• **Work item**
Repeat exactly the lines from the first line of the records through the line containing "phpBB.nl (660, 708)", and nothing more.

• **Given data**

--- START ---

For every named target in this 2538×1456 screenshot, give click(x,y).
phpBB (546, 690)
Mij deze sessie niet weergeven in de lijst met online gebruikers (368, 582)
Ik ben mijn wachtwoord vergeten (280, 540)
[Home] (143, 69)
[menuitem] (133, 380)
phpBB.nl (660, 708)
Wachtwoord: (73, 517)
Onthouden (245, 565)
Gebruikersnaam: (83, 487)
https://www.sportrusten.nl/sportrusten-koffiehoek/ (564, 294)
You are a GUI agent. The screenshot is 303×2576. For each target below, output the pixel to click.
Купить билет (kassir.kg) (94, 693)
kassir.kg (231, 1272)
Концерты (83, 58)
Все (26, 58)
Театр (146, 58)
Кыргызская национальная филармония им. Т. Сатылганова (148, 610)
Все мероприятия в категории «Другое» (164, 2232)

--- END ---

• **Your solution**
For every named target in this 2538×1456 screenshot, give click(x,y).
phpBB (546, 690)
Mij deze sessie niet weergeven in de lijst met online gebruikers (368, 582)
Ik ben mijn wachtwoord vergeten (280, 540)
[Home] (143, 69)
[menuitem] (133, 380)
phpBB.nl (660, 708)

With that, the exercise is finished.